Improving NSBezierPath Rendering Times

If you are using the NSBezierPath object to draw paths in a Cocoa application and you are not as interested in the absolute correctness of the rendered paths, there are ways to speed up the rendering times for complex paths. Prior to rendering an NSBezierPath object, the Core Graphics engine searches the path for any intersecting line segments. For each intersection it finds, the engine then rasterizes the line joint according to the chosen settings. If the NSBezierPath object contains a large number of intersecting line segments, the cost of these operations can become significant. If you do not need these intersections to be rendered precisely, you might try adding fewer line segments to your NSBezierPath objects prior to rendering.

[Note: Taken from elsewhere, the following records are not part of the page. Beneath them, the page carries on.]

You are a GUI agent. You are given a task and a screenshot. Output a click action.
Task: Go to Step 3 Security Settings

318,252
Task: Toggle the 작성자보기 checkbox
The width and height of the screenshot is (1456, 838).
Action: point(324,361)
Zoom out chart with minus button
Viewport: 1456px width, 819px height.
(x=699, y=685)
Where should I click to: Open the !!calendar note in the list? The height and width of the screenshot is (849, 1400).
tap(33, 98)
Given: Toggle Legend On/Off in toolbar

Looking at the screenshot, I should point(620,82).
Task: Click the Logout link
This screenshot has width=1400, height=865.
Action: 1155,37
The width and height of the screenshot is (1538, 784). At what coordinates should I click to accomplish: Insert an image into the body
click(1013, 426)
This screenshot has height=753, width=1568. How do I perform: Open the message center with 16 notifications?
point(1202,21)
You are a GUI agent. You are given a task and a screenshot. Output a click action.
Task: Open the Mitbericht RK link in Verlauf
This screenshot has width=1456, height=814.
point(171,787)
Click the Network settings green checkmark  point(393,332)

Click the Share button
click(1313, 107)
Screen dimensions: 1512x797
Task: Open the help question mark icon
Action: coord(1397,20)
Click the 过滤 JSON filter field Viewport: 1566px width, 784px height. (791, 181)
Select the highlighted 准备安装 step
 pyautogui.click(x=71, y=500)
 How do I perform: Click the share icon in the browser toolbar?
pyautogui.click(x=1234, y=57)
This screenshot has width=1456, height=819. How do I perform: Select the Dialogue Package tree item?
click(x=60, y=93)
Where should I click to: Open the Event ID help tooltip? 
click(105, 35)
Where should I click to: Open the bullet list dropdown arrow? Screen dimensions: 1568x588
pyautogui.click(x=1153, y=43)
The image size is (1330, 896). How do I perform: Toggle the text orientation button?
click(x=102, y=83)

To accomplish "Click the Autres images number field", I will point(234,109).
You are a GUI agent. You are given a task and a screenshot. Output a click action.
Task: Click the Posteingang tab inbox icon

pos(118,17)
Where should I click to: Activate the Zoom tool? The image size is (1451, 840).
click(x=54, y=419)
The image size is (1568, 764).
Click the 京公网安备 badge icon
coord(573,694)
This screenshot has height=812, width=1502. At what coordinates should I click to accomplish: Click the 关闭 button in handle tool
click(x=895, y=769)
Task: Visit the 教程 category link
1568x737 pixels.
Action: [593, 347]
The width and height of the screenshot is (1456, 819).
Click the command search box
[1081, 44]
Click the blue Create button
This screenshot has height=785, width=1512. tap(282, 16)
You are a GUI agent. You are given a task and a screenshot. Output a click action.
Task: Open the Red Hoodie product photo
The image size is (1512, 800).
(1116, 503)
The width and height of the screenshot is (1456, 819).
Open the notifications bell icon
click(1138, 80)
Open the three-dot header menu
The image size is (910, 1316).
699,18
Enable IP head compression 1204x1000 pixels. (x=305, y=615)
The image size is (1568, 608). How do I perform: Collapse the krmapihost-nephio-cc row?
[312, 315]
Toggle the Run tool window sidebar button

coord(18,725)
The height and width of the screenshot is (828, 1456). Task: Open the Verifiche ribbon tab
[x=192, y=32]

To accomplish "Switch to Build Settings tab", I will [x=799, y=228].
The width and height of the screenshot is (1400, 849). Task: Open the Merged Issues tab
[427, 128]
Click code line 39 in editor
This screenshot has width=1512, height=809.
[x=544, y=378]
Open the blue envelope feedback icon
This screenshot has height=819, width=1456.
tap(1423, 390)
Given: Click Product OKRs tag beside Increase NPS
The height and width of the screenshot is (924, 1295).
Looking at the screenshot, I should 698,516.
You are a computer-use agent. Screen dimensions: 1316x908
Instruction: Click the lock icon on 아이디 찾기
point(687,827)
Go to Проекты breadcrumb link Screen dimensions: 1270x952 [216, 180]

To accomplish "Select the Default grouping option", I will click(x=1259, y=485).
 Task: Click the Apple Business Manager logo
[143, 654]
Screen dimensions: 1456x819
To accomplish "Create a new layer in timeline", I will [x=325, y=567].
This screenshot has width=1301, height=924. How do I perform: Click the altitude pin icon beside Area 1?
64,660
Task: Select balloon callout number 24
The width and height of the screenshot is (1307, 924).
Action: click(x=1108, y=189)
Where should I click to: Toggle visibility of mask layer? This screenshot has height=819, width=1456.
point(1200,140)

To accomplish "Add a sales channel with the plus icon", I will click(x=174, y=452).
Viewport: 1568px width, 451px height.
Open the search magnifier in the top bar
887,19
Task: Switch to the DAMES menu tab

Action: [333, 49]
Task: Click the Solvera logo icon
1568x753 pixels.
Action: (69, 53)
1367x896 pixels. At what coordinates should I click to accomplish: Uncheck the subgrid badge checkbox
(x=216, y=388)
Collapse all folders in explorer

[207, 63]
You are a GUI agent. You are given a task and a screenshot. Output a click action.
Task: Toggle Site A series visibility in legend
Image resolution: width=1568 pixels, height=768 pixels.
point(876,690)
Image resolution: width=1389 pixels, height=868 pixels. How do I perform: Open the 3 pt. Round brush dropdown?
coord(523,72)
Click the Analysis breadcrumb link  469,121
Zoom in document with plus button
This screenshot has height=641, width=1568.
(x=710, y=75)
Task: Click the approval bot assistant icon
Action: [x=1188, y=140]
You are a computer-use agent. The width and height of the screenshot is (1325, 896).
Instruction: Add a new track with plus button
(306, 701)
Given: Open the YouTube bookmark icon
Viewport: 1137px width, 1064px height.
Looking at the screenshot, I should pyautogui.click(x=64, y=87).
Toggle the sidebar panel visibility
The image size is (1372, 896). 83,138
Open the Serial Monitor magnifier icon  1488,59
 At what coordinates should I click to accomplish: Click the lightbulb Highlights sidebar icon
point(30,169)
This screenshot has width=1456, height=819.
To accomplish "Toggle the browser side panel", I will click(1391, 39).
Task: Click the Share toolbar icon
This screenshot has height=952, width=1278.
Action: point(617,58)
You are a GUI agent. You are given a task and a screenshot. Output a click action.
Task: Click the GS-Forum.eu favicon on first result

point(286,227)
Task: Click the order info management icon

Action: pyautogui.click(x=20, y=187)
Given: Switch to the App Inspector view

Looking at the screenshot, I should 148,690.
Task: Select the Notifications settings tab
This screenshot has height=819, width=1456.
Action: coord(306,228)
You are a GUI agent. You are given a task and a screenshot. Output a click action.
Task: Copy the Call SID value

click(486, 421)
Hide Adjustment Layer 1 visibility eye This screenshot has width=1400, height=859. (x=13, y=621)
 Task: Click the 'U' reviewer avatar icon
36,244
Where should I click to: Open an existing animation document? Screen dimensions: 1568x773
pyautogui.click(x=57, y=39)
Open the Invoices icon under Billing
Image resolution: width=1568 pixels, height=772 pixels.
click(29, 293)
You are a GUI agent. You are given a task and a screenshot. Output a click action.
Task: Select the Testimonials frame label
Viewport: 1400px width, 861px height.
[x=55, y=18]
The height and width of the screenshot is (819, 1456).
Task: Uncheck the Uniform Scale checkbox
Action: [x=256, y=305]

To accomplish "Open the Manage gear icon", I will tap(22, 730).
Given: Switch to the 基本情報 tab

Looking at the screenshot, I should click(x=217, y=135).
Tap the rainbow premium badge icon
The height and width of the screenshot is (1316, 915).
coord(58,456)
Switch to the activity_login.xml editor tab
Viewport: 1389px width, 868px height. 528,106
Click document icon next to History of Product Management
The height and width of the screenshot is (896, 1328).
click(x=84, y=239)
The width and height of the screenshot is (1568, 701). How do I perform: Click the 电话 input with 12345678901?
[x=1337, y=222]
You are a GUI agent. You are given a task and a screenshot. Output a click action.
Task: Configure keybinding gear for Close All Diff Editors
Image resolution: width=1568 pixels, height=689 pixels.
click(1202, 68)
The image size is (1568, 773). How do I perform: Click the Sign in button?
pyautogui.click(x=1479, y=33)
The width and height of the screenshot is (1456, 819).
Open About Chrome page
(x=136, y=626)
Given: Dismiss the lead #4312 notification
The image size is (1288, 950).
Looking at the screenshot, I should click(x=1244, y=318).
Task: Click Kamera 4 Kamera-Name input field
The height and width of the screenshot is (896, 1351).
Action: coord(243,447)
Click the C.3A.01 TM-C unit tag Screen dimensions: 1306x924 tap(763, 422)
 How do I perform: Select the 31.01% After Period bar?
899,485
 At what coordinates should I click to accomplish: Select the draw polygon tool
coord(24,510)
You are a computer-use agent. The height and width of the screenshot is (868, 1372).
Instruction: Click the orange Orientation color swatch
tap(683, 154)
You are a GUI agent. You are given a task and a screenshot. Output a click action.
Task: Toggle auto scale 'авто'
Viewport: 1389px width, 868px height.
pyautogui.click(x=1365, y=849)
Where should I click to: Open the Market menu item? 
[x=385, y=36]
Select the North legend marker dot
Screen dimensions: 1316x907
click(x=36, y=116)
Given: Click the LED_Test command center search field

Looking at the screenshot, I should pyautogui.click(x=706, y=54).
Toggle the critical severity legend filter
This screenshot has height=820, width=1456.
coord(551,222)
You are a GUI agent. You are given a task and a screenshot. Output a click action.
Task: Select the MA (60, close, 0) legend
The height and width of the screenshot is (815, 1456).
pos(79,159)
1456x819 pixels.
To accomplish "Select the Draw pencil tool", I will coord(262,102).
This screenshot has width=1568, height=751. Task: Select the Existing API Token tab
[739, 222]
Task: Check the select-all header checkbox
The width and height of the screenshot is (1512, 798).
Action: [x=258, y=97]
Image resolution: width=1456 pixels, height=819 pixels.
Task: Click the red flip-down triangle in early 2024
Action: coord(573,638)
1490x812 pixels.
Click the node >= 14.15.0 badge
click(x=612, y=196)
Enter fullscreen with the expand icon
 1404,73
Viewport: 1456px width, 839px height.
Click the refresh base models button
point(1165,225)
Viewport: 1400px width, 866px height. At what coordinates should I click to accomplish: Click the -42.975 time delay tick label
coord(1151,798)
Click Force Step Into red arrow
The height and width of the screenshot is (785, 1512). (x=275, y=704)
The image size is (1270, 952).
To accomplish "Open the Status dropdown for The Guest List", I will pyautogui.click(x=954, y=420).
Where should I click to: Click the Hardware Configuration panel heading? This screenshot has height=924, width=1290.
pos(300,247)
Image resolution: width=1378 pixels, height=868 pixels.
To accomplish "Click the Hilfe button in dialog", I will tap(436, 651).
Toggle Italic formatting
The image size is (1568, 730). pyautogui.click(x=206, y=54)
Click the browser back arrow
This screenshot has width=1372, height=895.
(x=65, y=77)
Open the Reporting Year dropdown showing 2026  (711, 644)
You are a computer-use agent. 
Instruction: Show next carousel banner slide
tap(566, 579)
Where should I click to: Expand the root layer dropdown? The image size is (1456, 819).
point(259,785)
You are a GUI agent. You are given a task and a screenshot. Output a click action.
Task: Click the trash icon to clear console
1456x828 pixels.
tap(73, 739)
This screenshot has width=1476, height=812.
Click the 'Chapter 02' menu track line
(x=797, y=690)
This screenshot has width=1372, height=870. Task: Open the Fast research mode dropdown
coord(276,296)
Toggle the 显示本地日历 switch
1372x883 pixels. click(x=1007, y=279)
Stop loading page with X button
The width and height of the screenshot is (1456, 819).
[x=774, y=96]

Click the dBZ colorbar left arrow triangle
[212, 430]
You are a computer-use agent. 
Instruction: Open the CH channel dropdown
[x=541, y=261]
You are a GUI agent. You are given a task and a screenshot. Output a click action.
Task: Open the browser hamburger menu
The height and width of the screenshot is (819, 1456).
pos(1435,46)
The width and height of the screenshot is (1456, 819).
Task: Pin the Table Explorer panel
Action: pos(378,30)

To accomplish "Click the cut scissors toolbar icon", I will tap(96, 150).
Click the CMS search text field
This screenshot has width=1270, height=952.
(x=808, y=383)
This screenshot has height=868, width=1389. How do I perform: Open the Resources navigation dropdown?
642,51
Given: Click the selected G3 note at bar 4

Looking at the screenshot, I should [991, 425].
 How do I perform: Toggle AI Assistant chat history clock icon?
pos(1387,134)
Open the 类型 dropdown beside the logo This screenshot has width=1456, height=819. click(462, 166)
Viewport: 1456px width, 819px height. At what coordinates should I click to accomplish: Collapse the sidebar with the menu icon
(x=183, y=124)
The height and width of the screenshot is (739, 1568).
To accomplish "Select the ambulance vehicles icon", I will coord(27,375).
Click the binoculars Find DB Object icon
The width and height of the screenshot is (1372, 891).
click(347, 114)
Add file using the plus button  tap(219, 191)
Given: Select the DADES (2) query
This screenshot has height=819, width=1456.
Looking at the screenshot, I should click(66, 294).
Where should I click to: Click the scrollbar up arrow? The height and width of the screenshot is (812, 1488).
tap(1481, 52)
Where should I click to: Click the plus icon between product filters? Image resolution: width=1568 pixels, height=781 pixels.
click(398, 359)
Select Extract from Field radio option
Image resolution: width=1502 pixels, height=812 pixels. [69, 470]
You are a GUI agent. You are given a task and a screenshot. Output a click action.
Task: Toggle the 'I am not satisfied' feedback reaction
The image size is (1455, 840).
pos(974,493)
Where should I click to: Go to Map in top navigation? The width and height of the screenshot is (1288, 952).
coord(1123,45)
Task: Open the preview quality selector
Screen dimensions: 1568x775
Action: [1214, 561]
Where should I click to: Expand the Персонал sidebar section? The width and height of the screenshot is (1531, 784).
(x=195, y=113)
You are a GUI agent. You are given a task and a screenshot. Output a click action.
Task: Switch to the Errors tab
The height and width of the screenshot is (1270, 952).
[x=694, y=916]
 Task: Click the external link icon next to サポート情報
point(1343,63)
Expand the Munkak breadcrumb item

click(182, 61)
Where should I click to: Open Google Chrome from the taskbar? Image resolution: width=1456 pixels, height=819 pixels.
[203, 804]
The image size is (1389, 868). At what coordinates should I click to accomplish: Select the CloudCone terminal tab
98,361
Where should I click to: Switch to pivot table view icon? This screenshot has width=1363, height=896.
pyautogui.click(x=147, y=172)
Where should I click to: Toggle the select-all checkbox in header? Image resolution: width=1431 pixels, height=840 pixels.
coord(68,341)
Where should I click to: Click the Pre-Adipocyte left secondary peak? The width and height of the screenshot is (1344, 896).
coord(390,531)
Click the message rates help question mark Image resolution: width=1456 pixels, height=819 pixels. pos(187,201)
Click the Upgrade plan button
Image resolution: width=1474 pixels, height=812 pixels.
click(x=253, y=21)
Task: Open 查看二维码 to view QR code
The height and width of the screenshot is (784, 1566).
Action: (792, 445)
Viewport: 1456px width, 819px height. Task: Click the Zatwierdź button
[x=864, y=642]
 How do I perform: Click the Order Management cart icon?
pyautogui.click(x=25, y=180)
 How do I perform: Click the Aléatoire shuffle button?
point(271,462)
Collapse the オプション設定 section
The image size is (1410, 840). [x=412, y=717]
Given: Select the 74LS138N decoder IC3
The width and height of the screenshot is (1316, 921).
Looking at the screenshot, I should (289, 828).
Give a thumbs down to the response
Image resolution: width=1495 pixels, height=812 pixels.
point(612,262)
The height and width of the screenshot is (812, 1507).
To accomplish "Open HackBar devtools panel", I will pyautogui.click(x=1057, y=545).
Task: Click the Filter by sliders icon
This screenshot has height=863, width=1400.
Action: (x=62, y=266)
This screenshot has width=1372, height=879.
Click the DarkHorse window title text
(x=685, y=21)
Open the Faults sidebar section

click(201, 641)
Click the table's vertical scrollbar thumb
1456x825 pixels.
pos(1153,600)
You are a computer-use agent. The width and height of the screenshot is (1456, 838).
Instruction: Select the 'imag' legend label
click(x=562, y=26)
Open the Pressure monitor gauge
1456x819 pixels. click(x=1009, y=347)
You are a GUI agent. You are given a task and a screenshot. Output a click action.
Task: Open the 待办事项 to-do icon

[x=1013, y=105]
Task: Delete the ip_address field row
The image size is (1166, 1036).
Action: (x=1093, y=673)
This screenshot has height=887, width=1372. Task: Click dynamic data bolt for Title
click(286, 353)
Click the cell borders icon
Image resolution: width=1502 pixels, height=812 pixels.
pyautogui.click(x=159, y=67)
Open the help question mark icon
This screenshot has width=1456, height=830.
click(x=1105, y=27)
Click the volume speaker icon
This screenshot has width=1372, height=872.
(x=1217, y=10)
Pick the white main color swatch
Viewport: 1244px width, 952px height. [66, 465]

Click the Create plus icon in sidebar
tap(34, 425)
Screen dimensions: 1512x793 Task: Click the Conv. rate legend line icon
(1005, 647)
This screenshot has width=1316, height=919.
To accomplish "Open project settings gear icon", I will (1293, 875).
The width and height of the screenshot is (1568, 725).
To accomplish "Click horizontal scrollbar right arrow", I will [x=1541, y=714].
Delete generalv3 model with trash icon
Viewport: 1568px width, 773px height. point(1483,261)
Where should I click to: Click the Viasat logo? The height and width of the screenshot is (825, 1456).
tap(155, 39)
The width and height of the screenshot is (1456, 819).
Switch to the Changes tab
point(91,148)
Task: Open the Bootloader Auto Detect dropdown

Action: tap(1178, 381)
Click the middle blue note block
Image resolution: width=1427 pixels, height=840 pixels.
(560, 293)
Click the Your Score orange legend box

If you are drawing many rectangles, you might want to avoid using NSBezierPath altogether. NSBezierPath contains the convenience method strokeRect: for drawing rectangles. However, the path created by this method consists of four intersecting line segments, with properly rendered corners. If you do not need the rectangle to be drawn so precisely, you might want to use the NSFrameRect family of functions instead. These functions draw the sides of a rectangle using four nonintersecting lines, which can be drawn much faster. The NSFrameRect family of functions consist of the following functions, declared in NSGraphics.h.

void NSFrameRect(NSRect aRect);
void NSFrameRectWithWidth(NSRect aRect, float frameWidth);
void NSFrameRectWithWidthUsingOperation(NSRect aRect, float frameWidth, NSCompositingOperation op);

Keep in mind that using these techniques involves a correctness-versus-efficiency trade-off. You should not make this trade-off unless you are trying to solve a specific performance problem.